Nephrogenic diabetes insipidus is when the kidneys cannot react to a hormone that balances fluids. This causes excessive urination and thirst.
NDI is caused by problems with a hormone called antidiuretic hormone or ADH. ADH is created in a part of the brain called the hypothalamus and stored in the pituitary gland. ADH is released when dehydration or loss of fluid occurs. When it is released, it causes the kidneys to hold water, resulting in a reduction in urine.
When an individual has nephrogenic diabetes insipidus, ADH is released but the kidneys do not respond to it correctly. Oftentimes, the kidneys’ ADH sensors are absent or faulty, and the ADH streams by without effect. The kidneys don’t retain enough water. Instead, they discharge diluted urine as though no ADH were present.
Symptoms and causes of nephrogenic diabetes insipidus
The most common signs and symptoms of nephrogenic diabetes insipidus include extreme thirst and excessive urination.
Depending on the seriousness of the condition, urine output can reach 16 quarts (about 15 liters) per day. Typically, a healthy adult will urinate fewer than 3 quarts (about 3 liters) per day.
In some individuals, extreme dehydration can occur. Extreme fluid loss can also cause electrolyte imbalances. Symptoms of electrolyte imbalances include unexplained weakness, lethargy, muscle pain, and irritability. Other signs may include nocturia (getting up at night to urinate) and bed-wetting.
Babies and children who have NDI may have the following symptoms:
- Unexplained fussiness;
- Trouble sleeping;
- Slow growth;
- Loss of weight.
In newborn babies, nephrogenic diabetes insipidus is usually caused by genetics.
In adults with NDI, genetics is not the cause. Electrolyte abnormalities or medications can cause this condition.
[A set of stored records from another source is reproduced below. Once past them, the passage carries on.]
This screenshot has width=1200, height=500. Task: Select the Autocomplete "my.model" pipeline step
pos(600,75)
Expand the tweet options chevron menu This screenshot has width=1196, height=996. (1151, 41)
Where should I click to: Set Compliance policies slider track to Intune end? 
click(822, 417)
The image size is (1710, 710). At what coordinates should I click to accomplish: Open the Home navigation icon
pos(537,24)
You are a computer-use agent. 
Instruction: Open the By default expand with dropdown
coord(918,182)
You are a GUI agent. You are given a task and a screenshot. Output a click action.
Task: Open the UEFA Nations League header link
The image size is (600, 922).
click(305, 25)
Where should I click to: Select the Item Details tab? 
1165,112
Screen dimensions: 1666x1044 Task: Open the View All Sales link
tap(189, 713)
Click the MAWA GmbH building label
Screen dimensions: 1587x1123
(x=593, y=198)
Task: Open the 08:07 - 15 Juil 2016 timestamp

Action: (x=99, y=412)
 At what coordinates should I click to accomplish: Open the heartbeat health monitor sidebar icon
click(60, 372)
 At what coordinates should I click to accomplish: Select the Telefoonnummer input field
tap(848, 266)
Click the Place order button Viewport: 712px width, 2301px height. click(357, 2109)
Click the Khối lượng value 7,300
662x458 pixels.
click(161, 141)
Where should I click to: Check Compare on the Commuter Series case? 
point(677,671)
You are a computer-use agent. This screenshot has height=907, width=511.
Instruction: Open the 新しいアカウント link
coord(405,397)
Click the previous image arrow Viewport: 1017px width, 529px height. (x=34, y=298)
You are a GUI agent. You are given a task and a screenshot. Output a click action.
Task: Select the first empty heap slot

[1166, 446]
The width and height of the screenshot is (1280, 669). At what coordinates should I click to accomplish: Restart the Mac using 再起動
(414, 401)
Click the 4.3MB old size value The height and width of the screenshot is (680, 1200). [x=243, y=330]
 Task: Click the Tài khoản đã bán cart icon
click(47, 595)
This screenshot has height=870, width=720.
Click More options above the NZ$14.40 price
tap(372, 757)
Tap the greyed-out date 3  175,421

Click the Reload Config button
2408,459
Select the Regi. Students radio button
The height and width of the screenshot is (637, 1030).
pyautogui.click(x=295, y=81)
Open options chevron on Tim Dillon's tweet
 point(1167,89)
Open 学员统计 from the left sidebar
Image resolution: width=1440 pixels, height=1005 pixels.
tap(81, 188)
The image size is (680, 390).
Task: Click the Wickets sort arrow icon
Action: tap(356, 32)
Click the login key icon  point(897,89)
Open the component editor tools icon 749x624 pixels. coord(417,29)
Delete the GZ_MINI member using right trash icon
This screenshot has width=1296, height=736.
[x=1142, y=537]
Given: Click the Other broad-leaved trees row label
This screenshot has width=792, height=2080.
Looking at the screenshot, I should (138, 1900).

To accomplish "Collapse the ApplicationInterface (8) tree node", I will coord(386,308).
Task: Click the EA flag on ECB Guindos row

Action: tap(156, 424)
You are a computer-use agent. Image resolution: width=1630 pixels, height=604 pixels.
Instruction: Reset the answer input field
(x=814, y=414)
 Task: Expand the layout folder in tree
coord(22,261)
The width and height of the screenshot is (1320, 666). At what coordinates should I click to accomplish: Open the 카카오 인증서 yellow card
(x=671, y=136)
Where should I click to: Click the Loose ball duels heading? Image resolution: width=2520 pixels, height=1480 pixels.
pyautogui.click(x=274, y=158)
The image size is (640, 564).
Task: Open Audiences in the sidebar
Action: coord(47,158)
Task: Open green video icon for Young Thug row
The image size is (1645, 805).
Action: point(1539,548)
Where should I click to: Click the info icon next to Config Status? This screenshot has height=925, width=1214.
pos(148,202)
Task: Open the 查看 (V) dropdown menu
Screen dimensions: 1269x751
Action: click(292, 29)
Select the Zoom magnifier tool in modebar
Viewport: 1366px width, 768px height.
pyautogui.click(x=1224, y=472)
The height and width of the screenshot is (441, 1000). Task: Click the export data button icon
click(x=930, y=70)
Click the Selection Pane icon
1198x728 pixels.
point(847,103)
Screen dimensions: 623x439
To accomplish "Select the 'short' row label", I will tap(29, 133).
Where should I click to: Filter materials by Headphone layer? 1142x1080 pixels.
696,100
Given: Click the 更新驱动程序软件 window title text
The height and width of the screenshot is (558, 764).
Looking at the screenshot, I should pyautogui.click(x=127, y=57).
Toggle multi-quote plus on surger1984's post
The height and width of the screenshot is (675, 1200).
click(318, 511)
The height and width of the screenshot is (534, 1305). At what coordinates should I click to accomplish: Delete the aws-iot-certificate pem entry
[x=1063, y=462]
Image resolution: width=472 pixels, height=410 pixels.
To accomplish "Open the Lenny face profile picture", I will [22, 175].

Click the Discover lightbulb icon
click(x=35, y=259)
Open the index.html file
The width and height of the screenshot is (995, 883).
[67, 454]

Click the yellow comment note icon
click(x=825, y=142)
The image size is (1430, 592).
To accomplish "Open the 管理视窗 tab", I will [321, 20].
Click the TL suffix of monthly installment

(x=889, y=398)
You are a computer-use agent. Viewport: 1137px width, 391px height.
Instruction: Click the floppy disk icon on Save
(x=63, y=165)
Causes of NDI in adults include:
- Lithium, a medication taken for bipolar disorder. Up to 20% of individuals taking lithium will develop nephrogenic diabetes insipidus.
- Other drugs, including demeclocycline (Declomycin), orlistat (Alli, Xenical), and ofloxacin (Floxin).
- Extreme levels of calcium in the blood (hypercalcemia).
- Low levels of potassium in the blood (hypokalemia).
- Kidney disease, particularly polycystic kidney disease.
To counteract dehydration, individuals with nephrogenic diabetes insipidus must drink sufficient amounts of water when they feel thirsty. Newborn babies, children, and elderly individuals must be given water regularly. Individuals who drink enough water will not become dehydrated, but a few hours without water can lead to severe dehydration. A diet that is low in salt and protein may also help.
If diet changes do not help to decrease urine output, a specialist may prescribe medications. Desmopressin is an engineered type of ADH that can treat non-genetic NDI.
NSAIDs and thiazide diuretics can also help to treat nephrogenic diabetes insipidus. Diuretics and NSAIDs increase the amount of sodium and water that are reabsorbed by the kidney, leading to a reduction in urine volume. Diuretics can help to control how much water is discharged from the body through urine.